*** Task input Section Begins ***

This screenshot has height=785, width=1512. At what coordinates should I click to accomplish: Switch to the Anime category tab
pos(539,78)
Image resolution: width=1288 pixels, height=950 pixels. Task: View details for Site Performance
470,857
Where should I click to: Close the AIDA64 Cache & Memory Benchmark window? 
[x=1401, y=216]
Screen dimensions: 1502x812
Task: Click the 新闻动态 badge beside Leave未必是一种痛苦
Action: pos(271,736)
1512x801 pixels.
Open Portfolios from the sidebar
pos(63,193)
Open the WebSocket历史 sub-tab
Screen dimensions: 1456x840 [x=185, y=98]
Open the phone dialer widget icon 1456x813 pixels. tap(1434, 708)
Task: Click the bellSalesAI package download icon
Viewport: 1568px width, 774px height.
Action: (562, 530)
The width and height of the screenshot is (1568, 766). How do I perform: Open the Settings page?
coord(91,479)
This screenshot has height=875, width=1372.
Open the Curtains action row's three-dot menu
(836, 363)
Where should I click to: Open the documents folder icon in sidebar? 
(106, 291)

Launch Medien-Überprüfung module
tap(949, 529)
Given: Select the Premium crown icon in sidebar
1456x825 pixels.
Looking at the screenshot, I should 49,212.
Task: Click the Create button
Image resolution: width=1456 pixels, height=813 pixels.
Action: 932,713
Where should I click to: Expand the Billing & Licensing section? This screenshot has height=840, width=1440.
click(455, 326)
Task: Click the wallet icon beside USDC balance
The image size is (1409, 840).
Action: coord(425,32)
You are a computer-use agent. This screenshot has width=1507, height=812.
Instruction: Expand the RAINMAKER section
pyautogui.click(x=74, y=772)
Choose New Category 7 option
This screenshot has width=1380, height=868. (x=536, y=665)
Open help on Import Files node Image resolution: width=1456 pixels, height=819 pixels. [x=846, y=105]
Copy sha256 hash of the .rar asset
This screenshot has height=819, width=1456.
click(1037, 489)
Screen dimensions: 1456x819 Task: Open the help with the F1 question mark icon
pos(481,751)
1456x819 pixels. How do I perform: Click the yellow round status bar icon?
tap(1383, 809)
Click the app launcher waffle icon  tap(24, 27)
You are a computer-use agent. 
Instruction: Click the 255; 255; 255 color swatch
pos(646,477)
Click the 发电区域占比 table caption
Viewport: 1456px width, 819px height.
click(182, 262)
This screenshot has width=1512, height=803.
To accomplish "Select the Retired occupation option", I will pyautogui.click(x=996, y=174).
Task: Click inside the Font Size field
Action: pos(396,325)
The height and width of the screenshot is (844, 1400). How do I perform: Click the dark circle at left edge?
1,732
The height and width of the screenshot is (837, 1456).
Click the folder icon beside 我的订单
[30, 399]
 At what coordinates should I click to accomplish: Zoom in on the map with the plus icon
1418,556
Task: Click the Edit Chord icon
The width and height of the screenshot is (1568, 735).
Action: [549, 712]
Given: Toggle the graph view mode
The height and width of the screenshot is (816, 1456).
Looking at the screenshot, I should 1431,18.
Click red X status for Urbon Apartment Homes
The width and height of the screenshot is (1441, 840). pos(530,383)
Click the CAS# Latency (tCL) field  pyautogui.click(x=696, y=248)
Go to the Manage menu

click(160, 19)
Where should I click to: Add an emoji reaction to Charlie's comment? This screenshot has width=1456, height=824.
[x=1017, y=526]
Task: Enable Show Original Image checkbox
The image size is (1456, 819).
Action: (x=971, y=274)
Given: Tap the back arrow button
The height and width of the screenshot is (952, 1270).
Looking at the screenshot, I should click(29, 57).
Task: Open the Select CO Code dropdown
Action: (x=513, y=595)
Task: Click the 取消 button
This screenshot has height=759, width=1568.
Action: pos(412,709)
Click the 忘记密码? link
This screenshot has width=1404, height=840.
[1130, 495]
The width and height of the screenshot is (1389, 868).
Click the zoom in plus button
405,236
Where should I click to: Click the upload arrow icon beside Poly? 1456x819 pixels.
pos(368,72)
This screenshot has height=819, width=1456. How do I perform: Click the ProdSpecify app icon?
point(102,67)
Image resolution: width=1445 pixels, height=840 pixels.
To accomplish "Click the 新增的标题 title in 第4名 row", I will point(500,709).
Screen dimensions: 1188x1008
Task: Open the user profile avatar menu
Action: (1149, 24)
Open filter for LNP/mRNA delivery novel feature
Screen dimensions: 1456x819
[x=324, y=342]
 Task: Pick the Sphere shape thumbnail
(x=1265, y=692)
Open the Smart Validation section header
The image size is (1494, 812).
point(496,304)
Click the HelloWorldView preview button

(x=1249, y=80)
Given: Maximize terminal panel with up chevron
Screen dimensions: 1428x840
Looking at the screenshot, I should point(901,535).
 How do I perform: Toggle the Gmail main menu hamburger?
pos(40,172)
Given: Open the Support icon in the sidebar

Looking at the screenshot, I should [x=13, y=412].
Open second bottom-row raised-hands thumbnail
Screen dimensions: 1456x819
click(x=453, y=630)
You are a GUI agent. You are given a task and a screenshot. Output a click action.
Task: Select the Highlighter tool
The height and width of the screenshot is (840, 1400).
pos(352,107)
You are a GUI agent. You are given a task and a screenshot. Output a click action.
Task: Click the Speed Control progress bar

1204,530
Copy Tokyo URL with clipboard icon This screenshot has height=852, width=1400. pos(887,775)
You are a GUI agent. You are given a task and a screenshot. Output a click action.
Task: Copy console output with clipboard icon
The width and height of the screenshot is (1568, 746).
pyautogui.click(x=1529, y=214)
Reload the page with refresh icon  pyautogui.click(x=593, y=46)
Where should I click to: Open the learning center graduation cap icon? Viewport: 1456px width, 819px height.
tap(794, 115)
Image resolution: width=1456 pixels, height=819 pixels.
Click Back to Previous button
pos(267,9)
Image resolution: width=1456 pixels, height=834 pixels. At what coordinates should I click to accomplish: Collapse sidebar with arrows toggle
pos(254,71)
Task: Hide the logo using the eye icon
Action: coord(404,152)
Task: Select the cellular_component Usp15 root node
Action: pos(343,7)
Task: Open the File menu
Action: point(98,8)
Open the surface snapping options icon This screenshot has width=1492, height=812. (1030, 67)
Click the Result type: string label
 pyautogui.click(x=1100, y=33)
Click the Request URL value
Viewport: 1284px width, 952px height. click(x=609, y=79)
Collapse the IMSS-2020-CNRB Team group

*** Task input Section Ends ***

## Directions
Only lines that contain "clipboard" are needed, so copy each of them from the data.

## Task answer
Copy Tokyo URL with clipboard icon This screenshot has height=852, width=1400. pos(887,775)
Task: Copy console output with clipboard icon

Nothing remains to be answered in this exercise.